> _Data extracts_:

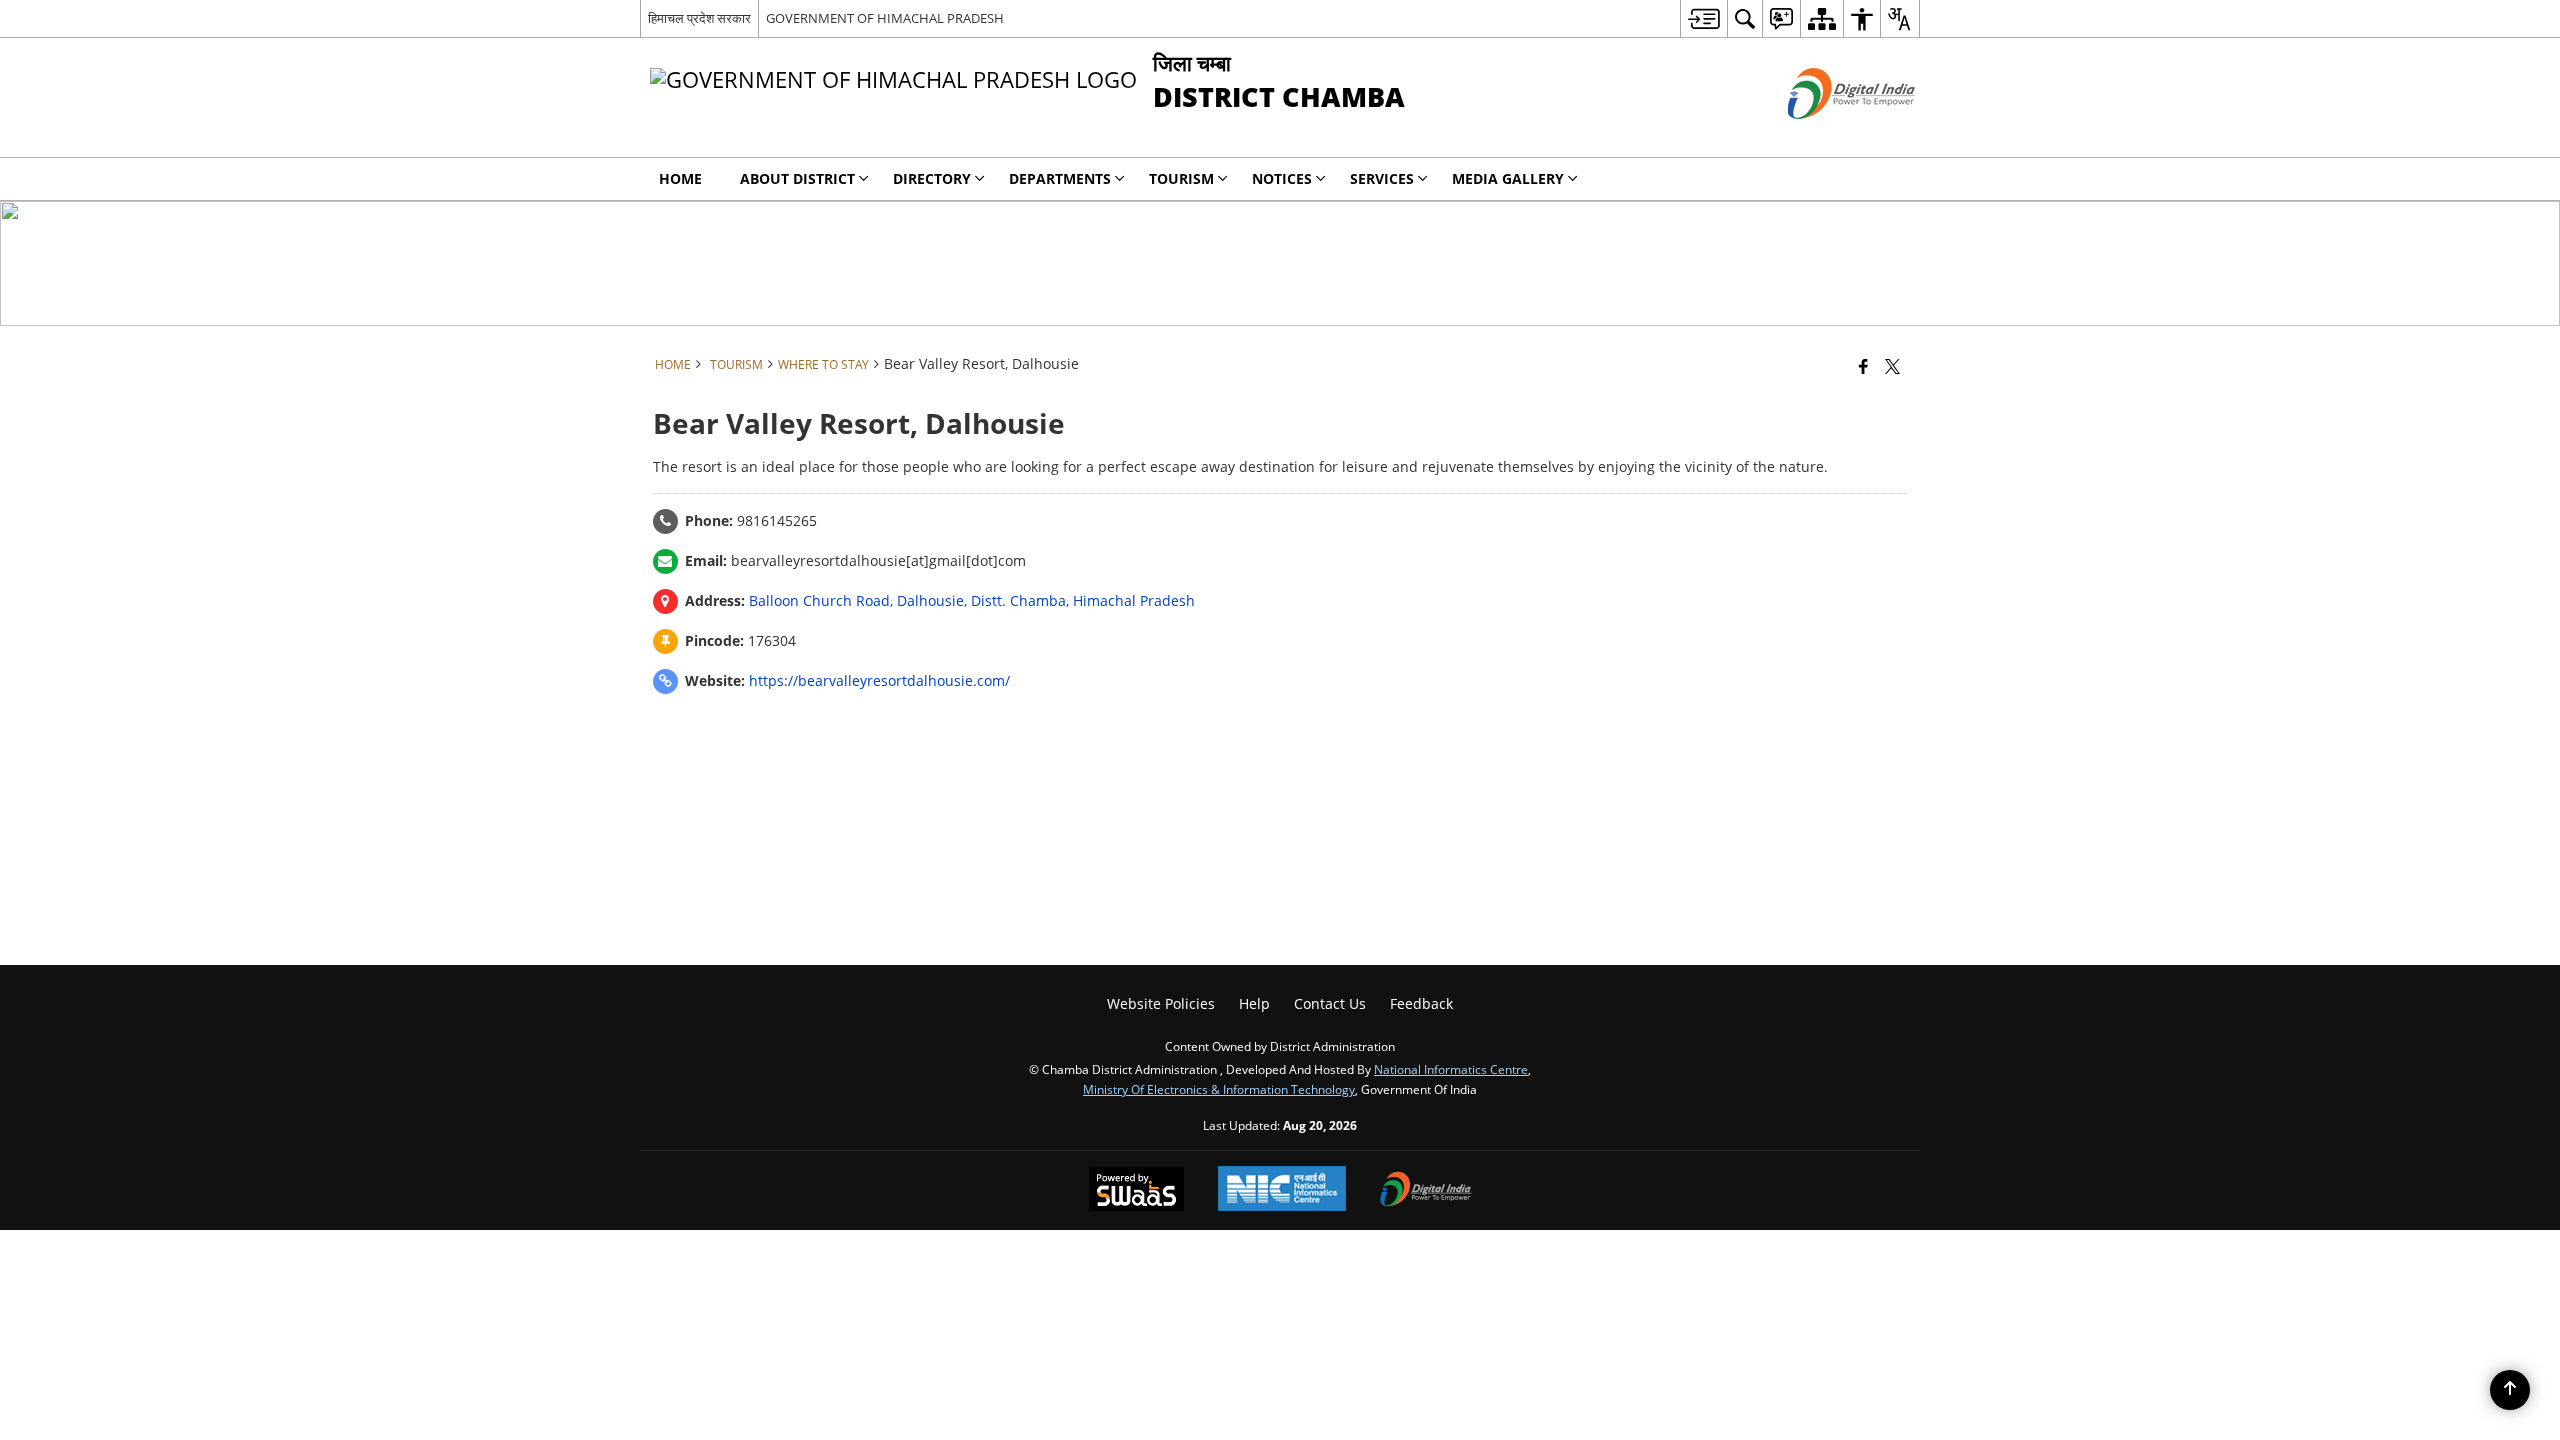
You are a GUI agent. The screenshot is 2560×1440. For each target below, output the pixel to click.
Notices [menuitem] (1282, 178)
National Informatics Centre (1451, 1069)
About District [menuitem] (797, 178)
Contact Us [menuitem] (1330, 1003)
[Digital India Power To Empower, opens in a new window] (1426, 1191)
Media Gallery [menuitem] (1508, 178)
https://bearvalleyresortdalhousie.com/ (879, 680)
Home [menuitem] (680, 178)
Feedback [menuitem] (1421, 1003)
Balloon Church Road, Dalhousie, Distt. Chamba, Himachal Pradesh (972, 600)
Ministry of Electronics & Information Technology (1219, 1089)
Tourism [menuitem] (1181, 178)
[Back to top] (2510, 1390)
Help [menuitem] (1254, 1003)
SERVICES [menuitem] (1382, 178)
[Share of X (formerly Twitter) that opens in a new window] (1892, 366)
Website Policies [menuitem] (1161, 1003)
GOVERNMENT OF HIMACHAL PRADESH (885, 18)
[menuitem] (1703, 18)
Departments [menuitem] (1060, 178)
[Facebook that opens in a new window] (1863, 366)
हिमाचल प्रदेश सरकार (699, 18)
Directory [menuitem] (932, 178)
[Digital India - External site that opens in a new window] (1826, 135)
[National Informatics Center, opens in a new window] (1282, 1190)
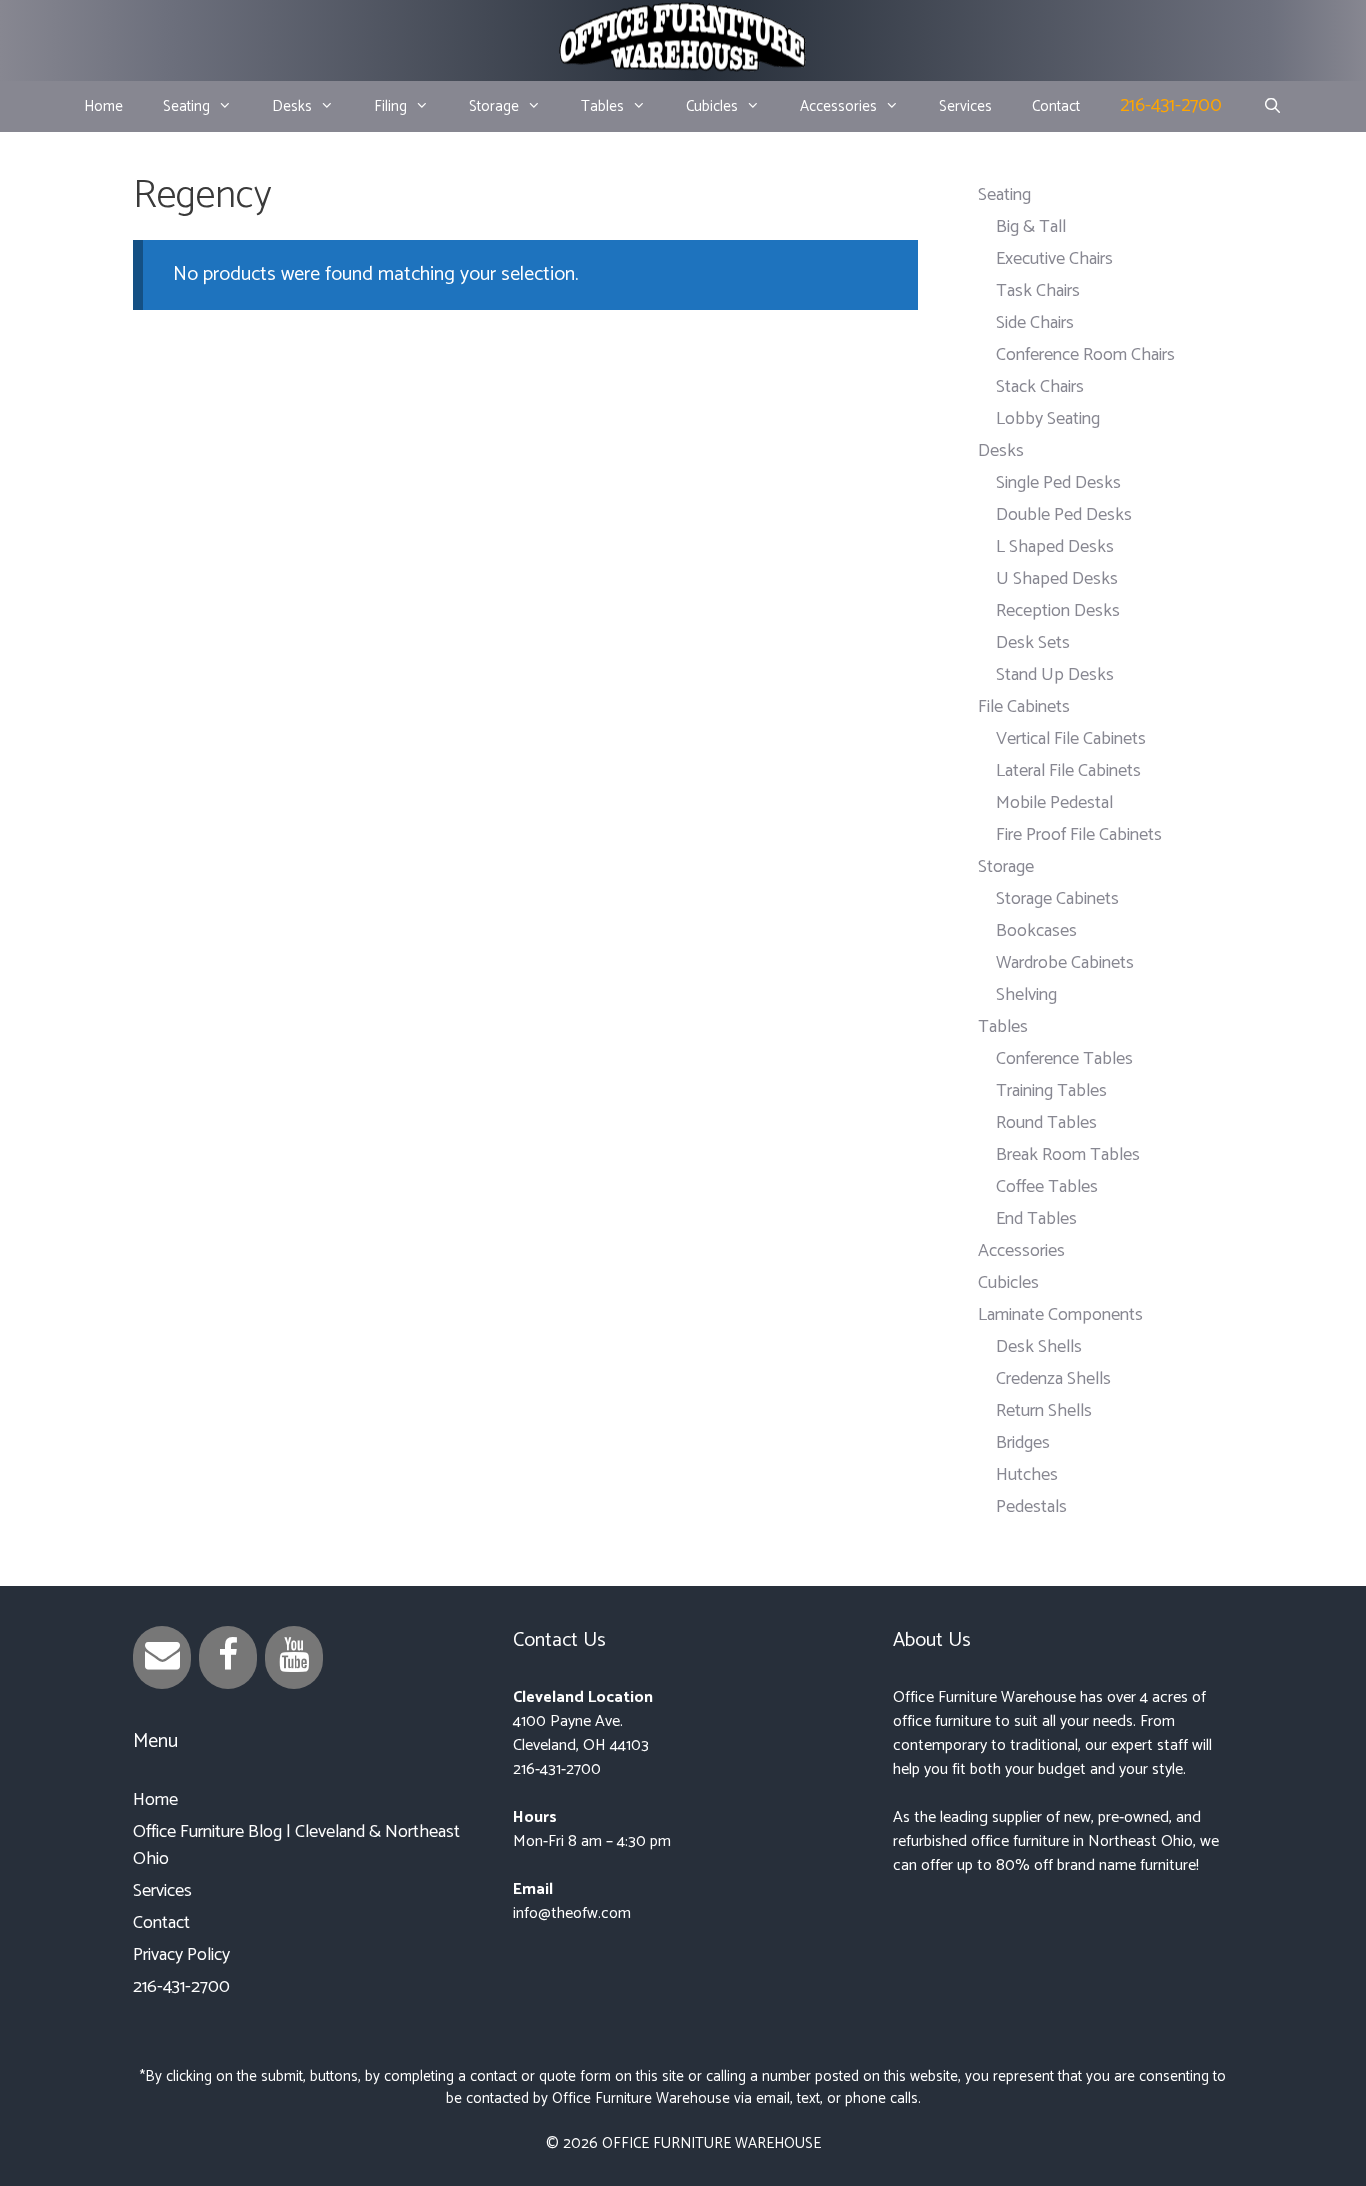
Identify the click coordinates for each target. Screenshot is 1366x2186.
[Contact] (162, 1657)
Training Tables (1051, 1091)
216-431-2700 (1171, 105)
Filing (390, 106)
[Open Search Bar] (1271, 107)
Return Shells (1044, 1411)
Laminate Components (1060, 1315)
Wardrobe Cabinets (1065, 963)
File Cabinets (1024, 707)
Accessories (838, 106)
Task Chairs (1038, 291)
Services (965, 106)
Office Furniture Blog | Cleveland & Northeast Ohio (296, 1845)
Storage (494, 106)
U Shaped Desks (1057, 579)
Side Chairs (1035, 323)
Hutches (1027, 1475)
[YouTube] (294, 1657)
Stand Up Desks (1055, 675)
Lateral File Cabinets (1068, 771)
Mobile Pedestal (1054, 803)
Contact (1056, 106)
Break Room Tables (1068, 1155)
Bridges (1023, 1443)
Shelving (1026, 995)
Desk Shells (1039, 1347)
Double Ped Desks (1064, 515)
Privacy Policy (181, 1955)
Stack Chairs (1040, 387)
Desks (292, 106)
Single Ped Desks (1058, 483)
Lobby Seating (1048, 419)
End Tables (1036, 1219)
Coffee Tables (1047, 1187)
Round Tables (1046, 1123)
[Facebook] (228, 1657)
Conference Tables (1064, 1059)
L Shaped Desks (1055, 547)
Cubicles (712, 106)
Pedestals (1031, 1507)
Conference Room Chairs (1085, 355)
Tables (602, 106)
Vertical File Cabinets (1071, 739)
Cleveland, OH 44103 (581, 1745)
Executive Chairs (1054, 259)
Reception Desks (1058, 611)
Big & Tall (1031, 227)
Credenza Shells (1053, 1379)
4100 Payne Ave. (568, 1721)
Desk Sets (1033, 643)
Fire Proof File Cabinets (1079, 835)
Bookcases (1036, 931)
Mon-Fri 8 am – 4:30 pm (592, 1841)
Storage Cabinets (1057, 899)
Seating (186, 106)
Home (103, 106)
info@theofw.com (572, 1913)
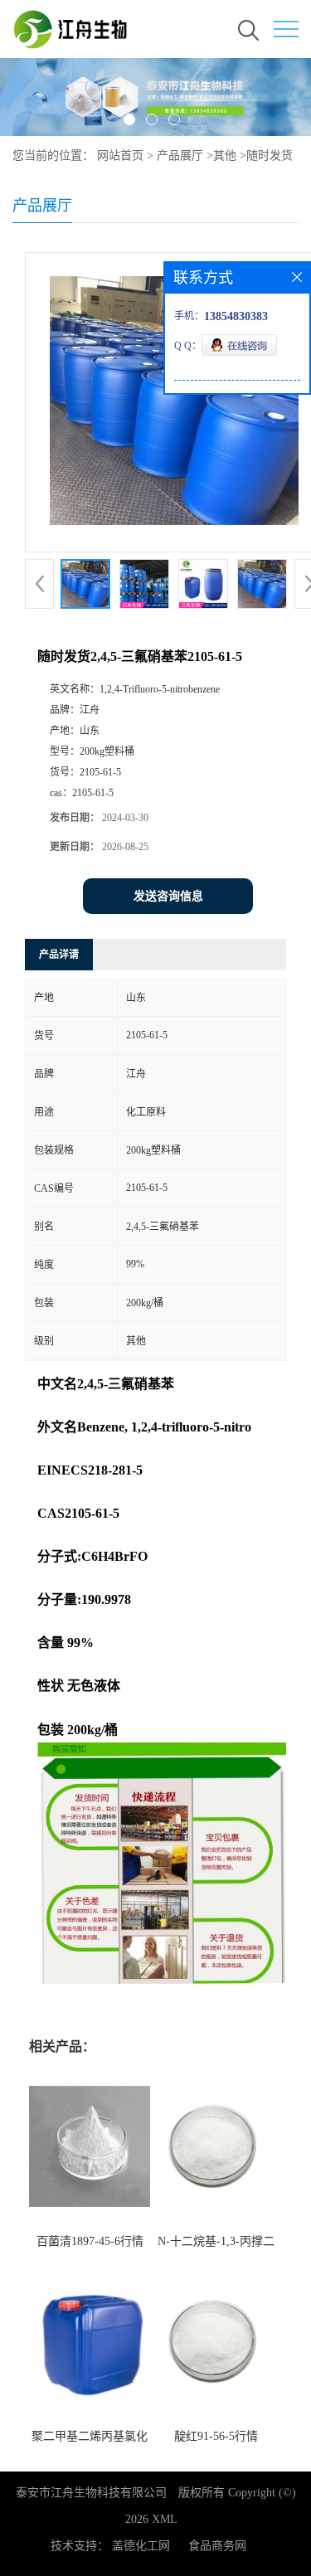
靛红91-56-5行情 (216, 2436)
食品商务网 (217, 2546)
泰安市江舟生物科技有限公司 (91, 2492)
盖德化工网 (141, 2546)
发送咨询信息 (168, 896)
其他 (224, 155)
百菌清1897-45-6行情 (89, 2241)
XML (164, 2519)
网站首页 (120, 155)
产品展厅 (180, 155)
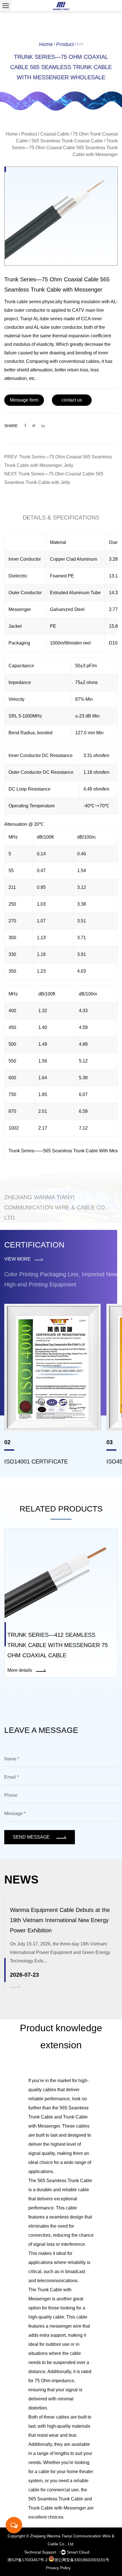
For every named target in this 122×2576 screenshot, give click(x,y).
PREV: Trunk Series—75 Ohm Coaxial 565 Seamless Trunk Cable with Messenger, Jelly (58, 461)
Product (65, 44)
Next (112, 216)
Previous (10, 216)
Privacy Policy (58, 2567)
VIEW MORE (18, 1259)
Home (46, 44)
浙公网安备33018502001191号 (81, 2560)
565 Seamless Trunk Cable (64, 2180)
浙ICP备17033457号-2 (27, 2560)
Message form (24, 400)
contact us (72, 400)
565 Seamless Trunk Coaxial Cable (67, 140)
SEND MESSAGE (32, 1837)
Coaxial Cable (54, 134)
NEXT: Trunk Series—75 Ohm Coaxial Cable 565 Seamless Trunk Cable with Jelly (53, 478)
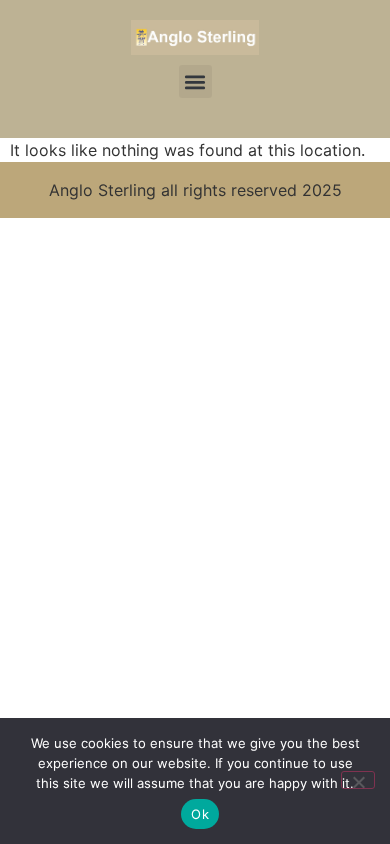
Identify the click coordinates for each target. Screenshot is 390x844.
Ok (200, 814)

> _Work to complete_: Nothing but the lines from the one holding "Next (112, 216)" through the final line of the records above belongs in the answer, each retyped exactly; omit the pictures.

> _Problem solution_:
Next (112, 216)
Previous (10, 216)
Privacy Policy (58, 2567)
VIEW MORE (18, 1259)
Home (46, 44)
浙公网安备33018502001191号 (81, 2560)
565 Seamless Trunk Cable (64, 2180)
浙ICP备17033457号-2 (27, 2560)
Message form (24, 400)
contact us (72, 400)
565 Seamless Trunk Coaxial Cable (67, 140)
SEND MESSAGE (32, 1837)
Coaxial Cable (54, 134)
NEXT: Trunk Series—75 Ohm Coaxial Cable 565 Seamless Trunk Cable with Jelly (53, 478)
Identify the click coordinates for each target. Screenshot is 390x844.
Ok (200, 814)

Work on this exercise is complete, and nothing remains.